Cardioglossa elegans
- Conservation status: Least Concern (IUCN 3.1)

Scientific classification
- Kingdom: Animalia
- Phylum: Chordata
- Class: Amphibia
- Order: Anura
- Family: Arthroleptidae
- Genus: Cardioglossa
- Species: C. elegans
- Binomial name: Cardioglossa elegans Boulenger, 1906

= Cardioglossa elegans =

- Authority: Boulenger, 1906
- Conservation status: LC

Species of frog

Cardioglossa elegans is a species of frog in the family Arthroleptidae. It is found in southwestern Cameroon, Equatorial Guinea, and south to central Gabon. Common name elegant long-fingered frog has been coined for it.

==Description==
Adult males measure 23–29 mm and adult females 28–37 mm in snout–vent length. Males have extremely long third fingers. The tympanum is visible. The dorsum is greyish brown and bears small and large symmetrical dark brown blotches with a pale outline. There are three large blotches; the first one is triangular and starts between the eyes, pointing backwards. Another two blotches follow immediately behind.
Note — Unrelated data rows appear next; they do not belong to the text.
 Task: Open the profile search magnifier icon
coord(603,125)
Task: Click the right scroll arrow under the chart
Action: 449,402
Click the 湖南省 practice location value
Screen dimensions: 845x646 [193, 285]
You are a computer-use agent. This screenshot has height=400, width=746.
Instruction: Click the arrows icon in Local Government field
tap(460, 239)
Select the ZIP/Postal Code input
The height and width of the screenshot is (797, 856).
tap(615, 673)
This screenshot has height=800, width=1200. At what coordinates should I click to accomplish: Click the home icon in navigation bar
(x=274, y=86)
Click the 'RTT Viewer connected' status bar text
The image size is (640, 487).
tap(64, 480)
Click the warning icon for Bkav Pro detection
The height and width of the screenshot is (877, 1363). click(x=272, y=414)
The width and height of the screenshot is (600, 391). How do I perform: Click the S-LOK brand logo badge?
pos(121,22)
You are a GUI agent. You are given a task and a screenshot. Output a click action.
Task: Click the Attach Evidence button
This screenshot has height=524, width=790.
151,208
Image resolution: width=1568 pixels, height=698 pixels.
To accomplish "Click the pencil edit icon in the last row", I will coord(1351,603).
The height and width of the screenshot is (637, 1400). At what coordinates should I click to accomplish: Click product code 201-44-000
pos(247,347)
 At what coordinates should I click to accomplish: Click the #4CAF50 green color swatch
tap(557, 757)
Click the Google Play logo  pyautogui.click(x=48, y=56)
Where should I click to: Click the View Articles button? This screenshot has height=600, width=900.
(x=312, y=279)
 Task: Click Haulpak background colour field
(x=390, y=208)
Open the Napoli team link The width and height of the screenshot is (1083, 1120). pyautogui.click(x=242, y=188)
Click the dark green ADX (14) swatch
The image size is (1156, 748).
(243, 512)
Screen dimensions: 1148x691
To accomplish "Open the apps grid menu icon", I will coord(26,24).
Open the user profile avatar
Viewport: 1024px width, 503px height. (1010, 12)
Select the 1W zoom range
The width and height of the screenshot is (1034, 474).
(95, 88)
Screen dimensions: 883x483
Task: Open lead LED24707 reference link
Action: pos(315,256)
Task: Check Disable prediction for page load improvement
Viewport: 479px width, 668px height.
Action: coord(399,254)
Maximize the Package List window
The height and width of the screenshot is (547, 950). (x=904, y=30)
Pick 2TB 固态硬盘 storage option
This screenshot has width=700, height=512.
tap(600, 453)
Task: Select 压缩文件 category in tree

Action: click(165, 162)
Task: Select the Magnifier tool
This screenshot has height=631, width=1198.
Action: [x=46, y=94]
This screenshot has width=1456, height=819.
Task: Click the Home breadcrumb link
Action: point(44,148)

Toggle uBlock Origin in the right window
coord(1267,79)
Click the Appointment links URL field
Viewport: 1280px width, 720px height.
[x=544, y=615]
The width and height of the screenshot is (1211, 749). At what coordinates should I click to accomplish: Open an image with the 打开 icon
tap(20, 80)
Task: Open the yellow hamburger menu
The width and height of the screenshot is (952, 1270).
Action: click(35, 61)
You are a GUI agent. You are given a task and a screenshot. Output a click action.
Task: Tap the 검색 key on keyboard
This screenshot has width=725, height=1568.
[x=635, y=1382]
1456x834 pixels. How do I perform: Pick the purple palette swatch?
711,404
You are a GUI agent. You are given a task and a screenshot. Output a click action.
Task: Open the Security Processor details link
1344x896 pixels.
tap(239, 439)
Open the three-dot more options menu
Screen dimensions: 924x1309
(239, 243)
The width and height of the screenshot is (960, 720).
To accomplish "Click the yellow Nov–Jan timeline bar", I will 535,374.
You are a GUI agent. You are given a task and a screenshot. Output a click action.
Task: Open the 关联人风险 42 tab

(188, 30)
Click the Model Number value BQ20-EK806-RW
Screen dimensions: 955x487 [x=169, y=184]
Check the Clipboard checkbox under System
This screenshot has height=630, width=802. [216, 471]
==Habitat and conservation==
Cardioglossa elegans occur in moist lowland and degraded forests at elevations below 1000 m. Breeding takes place in small streams, and males call from rocky areas or from under bridges.

Cardioglossa elegans is a common species where it occurs, especially when aggregating for breeding. It can probably suffer locally from habitat loss. It is likely to occur in several protected areas.